Young investors in the UK (18-24 years-old) are over three times as likely to invest in ESG, green and impact funds than older people (65+ years old), according to the inaugural Saltus Wealth Index.
The Saltus Wealth Index surveyed more than 1,000 people in the UK with investable assets over £250,000 to understand their thoughts and feelings about the UK economy, their own wealth and the issues that matters most to them personally.
When asked about their investment choices, almost two-thirds (64%) of respondents stated they invest in ESG, green or impact funds; this increased to eight in ten (80%) of those aged 18-24 but fell to less than a quarter of over 65s (24%).
Those aged 25-34 were also more likely to invest in ESG than the overall average, with three quarters (74%) saying that they do, dropping to two thirds (67%) of 35-44s and just under half (48%) of 55-64s.
When asked what they think is the biggest threat to their wealth, nearly one-in-four (24%) of under 25s said climate change but it was less of a worry for older people - just 11% of over 65s see climate change as the major concern. Overall, 67% of 18-24s say their money makes them feel ‘anxious', which is higher than the average figure of 61%.
However, the survey suggests that it may be wrong to think of young people as a unitary group with a single attitude to ethical investing.
While younger people are much more likely to invest in ESG than any other age group, those that don't are the most sceptical about its legitimacy or impact.
When we asked respondents that don't invest in ESG for their reasons, returns did not emerge as a major issue for under 25s - just 11% cited this reason compared to almost a third (31%) overall - but they were concerned about the authenticity of green investments.
Close to half (44%) of the sceptical under 25s said they don't think investing in ESG makes a difference, with the same number saying they don't think green funds are ‘truly environmentally friendly'.
But for older people the reluctance to invest ethically is primarily returns related. Overall, a third of people aged over 55 who don't invest in ESG said it is because they don't generate sufficient returns, whilst just 13% of over 65s don't think they are truly environmentally friendly.
Michael Stimpson, Partner at Saltus, said: "Our research shows that younger investors are considerably more likely to invest in green funds, but interestingly, amongst all investors who don't, it is the younger respondents that are the most sceptical about the validity of green funds.
"This suggests that the vast majority of younger investors that believe in green are investing in it.
"In comparison, older investors are less likely to invest in green, with returns being their main reason for not doing so. Perhaps this is because they are nearer to retirement and more concerned about generating a good income now, than investing for the longer term.
"The research also shows general feelings of unease across the board, with 61% of respondents saying their money makes them anxious. There are a number of factors at play here, including lingering post-pandemic uncertainty, and inflation as well as climate change, which highlights more than ever the importance of having a robust financial plan in place, for both financial and personal wellbeing."

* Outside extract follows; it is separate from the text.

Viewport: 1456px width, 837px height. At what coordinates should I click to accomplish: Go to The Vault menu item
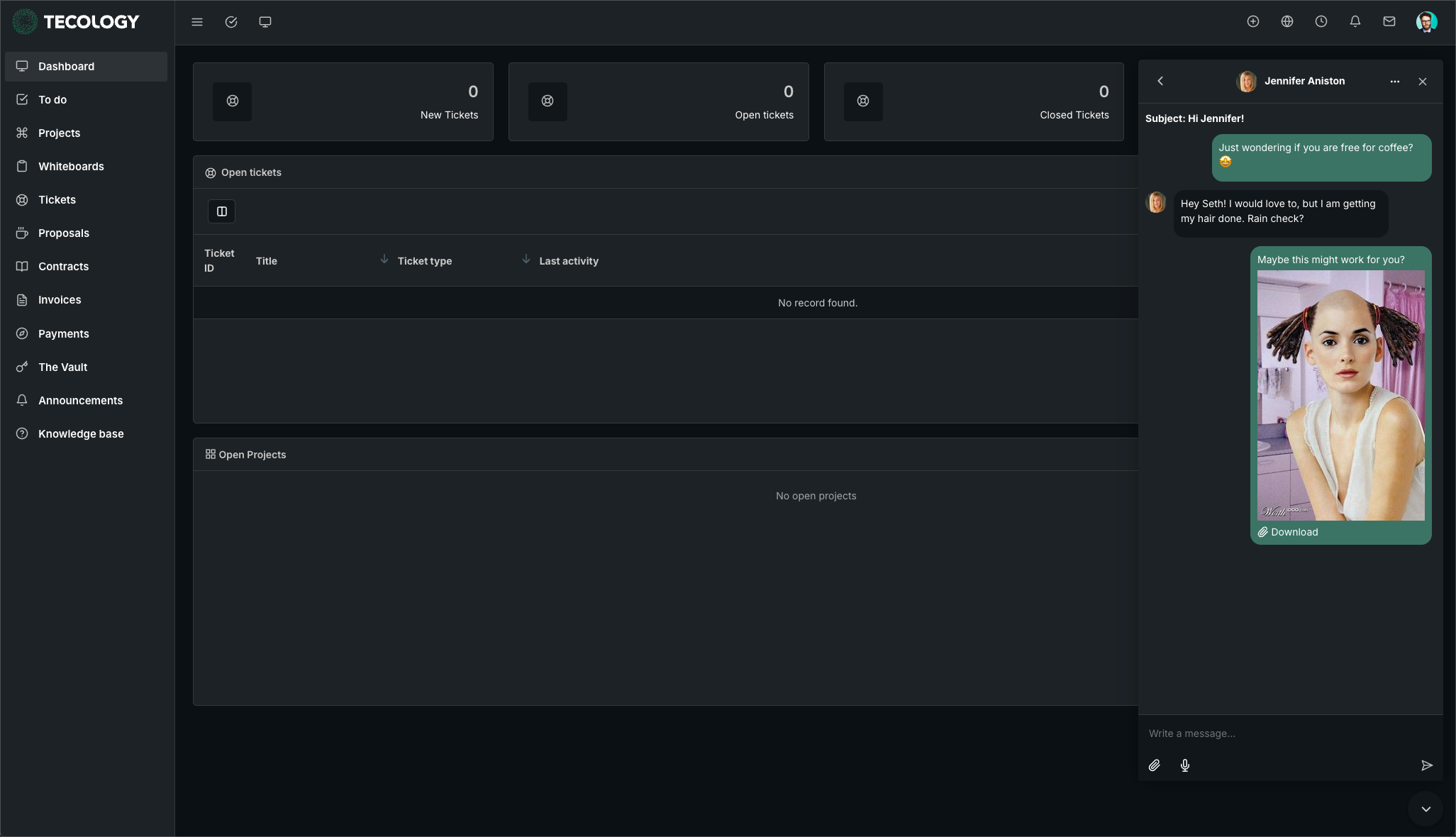(x=62, y=367)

In further industry reaction, Rennie Hoare, partner and head of philanthropy at C. Hoare & Co, said: "Being proactive with clients now is critical; it is happening but not at the pace we need," he said. "Covid has driven an awareness of how interconnected our world is, and more of a willingness to invest for good. But even forward-thinking impact investors are facing slow progress. We need to re-start the progress that had been made but was diminished through the pandemic."